1. Field of the Invention
The present invention relates to an AM radio receiver apparatus of a digital tuning system employing a phase locked loop (PLL).
2. Description of the Related Art
A superheterodyne radio receiver apparatus is arranged as follows.
Specifically, a broadcasting wave is received by an antenna to obtain a weak signal. The weak signal is amplified by a high-frequency amplifier. A mixer circuit mixes the amplified signal with a local oscillation signal to obtain an intermediate-frequency signal. Since an output signal from the mixer circuit contains a signal component other than the intermediate-frequency signal, an intermediate-frequency selecting device (filter) selects only the intermediate-frequency signal from the output signal from the mixer circuit. An intermediate-frequency amplifier amplifies the intermediate frequency signal. An AM detecting circuit detects the amplified intermediate-frequency signal to obtain an audio signal component.

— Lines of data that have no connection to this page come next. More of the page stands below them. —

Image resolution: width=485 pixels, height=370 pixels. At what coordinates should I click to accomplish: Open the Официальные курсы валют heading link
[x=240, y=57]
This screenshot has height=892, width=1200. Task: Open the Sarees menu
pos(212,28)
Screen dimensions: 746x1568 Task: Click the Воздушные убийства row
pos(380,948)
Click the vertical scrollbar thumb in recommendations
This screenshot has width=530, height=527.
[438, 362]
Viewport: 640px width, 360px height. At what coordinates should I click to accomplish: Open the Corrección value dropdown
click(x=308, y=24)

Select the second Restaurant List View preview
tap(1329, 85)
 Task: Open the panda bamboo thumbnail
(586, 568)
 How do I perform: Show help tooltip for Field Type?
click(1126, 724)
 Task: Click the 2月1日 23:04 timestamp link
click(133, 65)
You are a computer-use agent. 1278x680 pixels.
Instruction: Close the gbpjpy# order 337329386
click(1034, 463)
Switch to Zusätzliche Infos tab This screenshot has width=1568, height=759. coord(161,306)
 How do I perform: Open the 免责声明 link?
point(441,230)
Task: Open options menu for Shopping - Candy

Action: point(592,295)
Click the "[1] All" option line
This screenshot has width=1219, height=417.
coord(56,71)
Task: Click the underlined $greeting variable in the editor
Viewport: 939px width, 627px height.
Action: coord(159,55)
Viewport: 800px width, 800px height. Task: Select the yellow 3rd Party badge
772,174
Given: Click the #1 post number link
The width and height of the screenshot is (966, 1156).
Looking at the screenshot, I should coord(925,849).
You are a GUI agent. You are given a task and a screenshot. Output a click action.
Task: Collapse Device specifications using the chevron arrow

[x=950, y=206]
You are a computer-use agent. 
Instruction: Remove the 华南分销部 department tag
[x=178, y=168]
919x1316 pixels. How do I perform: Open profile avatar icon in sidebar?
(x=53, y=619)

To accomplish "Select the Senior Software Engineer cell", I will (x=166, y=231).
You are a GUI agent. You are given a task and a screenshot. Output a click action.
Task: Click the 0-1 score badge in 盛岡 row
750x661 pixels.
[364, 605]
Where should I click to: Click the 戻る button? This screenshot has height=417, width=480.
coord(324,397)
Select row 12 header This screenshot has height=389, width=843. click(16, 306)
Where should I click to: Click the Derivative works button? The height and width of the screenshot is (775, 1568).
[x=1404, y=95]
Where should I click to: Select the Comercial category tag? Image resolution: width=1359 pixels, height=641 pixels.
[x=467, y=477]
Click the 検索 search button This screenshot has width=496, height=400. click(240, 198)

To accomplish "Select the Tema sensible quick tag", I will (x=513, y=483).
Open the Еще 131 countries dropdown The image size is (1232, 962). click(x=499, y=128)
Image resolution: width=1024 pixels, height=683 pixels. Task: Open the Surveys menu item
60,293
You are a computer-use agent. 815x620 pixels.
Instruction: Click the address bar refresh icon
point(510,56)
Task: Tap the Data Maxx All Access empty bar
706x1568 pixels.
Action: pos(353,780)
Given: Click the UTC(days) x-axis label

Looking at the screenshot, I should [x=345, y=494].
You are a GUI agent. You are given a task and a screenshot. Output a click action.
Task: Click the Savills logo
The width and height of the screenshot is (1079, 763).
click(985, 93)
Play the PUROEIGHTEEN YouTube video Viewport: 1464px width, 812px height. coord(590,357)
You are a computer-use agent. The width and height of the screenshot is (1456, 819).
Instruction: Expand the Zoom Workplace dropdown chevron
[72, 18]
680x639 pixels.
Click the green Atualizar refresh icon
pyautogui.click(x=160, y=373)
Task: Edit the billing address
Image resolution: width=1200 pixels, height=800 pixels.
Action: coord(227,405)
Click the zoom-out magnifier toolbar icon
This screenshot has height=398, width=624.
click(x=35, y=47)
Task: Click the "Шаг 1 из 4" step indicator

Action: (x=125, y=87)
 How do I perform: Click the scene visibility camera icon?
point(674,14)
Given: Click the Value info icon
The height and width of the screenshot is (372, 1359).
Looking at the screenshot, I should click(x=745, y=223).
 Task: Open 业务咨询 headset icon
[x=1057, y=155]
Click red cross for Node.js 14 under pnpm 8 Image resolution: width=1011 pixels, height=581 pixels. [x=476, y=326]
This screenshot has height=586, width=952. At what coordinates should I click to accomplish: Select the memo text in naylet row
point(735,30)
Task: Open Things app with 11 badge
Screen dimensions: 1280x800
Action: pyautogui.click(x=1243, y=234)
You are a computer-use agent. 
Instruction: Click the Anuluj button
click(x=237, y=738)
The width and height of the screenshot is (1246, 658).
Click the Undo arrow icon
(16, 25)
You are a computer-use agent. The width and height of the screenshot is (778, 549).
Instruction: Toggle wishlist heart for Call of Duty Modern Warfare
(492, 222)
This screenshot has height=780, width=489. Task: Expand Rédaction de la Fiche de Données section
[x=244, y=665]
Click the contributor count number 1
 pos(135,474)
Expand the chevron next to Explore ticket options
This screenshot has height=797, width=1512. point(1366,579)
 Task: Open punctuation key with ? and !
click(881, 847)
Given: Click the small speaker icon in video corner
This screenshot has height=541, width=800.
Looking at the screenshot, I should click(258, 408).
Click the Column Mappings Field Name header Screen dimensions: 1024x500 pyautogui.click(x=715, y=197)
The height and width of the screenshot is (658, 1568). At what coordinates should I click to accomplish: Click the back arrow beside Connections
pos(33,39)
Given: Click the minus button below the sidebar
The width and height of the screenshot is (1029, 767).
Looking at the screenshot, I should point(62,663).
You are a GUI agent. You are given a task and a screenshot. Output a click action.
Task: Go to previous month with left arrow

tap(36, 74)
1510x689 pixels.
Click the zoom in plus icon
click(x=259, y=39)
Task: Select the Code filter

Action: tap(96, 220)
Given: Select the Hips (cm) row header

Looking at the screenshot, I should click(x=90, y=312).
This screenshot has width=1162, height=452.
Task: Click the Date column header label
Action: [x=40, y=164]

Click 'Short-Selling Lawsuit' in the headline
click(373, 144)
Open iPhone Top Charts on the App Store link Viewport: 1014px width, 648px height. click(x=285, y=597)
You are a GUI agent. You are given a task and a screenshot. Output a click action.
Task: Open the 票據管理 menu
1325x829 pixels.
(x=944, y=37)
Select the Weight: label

Since a difference between a reception frequency and a frequency of a local oscillation signal is an intermediate frequency in this case, a reception frequency is determined by changing a value of the local oscillation frequency. This operation of changing the value of the reception frequency is called the tuning.
A tuning system of a radio receiver apparatus includes an analog tuning system and a digital tuning system. The analog tuning system employs a variable capacitor. When a tuning dial is rotated, a local oscillation frequency is continuously changed, thereby a desired reception frequency being selected.
The digital tuning system has a local oscillator circuit formed of a phase locked loop (PLL). When a frequency dividing ratio N of a variable frequency divider forming a part of the PLL is changed, in case of an AM radio receiver, for example, a local oscillation frequency is changed stepwise at an interval of 9 kHz or 10 KHz to thereby change a reception frequency, whereby a desired broadcasting frequency is selected. The above frequency dividing ratio N is given by a microcomputer, for example.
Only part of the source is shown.